課題内容: カウンセリングとコトバをめぐる文章を、最後の文のあとから書き継いでください。

ページ本文:
┄┄┄┄┄┄┄┄┄┄┄┄┄┄┄┄┄┄┄┄
そして、とりもなおさずそれは、「うーん・・・」と言ったきり、黙り込むクライエントの姿でもあるかもしれない。
 そのクライエントは、しっくりくる表現が見つからなかったり、言葉に出してみた瞬間に違うと感じたり、あるいは、言葉にすること自体の野蛮さに耐えられないでいたりするかもしれない。

 コトバには、力の強いものも弱いものもある。強すぎる力を持つコトバは、声に出して発するにはあまりに眩しすぎたり、鋭すぎたりして、熱すぎたりして、柔らかい心を傷めもすれば、混沌に陥れたりもする。明晰さと論理性が大きく欠如した、心という厄介なものに立ち向かうカウンセリングは、何かのコトバを避けるばかりでは思うようには進まず、かといってあからさまに立ち向かっても痛みのうちに頽れてしまう。
┄┄┄┄┄┄┄┄┄┄┄┄┄┄┄┄┄┄┄┄
(ピクセル座標グラウンディングデータ)

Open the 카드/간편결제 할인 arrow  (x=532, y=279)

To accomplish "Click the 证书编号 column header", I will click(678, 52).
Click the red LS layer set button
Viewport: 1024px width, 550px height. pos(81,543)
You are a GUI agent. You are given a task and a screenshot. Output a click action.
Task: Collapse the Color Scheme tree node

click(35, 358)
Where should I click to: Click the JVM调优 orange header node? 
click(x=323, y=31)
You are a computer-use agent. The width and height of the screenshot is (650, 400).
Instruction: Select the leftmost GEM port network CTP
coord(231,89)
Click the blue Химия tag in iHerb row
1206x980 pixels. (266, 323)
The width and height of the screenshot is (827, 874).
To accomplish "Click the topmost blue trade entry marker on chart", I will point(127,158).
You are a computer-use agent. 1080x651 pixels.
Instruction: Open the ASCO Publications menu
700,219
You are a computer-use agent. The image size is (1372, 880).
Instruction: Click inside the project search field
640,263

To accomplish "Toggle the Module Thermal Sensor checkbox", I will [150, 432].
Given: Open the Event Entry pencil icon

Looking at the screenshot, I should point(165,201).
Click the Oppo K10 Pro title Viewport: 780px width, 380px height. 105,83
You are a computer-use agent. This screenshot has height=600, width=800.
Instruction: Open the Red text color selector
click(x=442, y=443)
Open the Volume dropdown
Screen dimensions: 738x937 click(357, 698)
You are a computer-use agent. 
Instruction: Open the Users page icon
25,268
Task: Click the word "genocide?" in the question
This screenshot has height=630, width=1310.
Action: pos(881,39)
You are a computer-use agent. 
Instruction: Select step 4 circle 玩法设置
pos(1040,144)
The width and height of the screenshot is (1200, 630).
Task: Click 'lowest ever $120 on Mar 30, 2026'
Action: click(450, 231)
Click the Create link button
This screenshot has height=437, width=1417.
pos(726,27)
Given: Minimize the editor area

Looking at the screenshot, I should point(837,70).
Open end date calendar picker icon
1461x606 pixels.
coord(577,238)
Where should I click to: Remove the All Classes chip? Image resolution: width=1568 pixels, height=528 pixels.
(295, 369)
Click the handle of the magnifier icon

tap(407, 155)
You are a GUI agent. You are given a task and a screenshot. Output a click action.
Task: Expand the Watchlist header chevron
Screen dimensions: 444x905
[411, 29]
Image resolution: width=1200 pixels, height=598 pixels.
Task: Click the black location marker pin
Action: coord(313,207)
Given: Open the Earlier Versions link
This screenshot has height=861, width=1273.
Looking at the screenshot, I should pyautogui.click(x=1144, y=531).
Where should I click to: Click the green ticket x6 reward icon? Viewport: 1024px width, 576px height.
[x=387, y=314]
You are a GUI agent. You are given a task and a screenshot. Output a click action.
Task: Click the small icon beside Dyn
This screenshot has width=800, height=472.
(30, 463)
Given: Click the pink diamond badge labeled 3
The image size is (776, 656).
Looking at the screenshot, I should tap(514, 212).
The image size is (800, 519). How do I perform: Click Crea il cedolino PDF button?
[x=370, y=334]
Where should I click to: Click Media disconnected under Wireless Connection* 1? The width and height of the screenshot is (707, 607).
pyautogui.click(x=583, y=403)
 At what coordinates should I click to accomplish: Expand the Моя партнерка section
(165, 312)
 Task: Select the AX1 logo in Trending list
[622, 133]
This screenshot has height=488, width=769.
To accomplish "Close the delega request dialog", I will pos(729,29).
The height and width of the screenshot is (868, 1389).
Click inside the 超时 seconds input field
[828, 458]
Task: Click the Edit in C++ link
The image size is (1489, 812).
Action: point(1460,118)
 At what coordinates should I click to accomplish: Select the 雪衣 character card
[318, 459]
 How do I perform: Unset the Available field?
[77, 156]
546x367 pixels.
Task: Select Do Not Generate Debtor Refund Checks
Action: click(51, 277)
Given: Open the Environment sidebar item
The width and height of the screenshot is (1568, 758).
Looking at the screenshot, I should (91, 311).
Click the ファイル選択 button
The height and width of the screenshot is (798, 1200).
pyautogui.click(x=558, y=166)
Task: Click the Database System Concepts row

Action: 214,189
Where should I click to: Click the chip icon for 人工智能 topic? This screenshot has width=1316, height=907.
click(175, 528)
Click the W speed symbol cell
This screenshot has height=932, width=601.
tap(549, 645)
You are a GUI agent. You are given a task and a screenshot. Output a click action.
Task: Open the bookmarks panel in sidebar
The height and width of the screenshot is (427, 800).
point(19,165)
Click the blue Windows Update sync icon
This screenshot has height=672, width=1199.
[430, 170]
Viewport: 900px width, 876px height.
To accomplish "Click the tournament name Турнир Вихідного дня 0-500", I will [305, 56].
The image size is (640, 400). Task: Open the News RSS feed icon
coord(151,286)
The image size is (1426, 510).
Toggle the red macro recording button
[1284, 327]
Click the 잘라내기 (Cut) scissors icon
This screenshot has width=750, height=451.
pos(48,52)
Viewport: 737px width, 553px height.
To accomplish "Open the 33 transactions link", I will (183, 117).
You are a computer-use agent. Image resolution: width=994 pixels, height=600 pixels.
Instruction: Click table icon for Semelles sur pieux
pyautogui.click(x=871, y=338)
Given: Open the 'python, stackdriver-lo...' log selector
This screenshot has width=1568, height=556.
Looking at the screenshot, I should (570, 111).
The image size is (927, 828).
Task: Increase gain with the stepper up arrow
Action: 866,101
┄┄┄┄┄┄┄┄┄┄┄┄┄┄┄┄┄┄┄┄
解答欄:
 そういうクライエントに対して、カウンセリングの中でどう、コトバの威力を超越し、使いこなせばいいのか、今の私はあまりに未熟なのだ。
 ただ、書くことにおいては、そうした言葉の野蛮さや強烈さを乗りこなすことができる気がする。書くという営みは、うっすらと繊細で消え入りそうな感受性とも共存できる気がする。一方でそれは、クリエイトの力でもきっとある。

 と、言うことが分かった、先日の、ライティング・プロジェクトでした。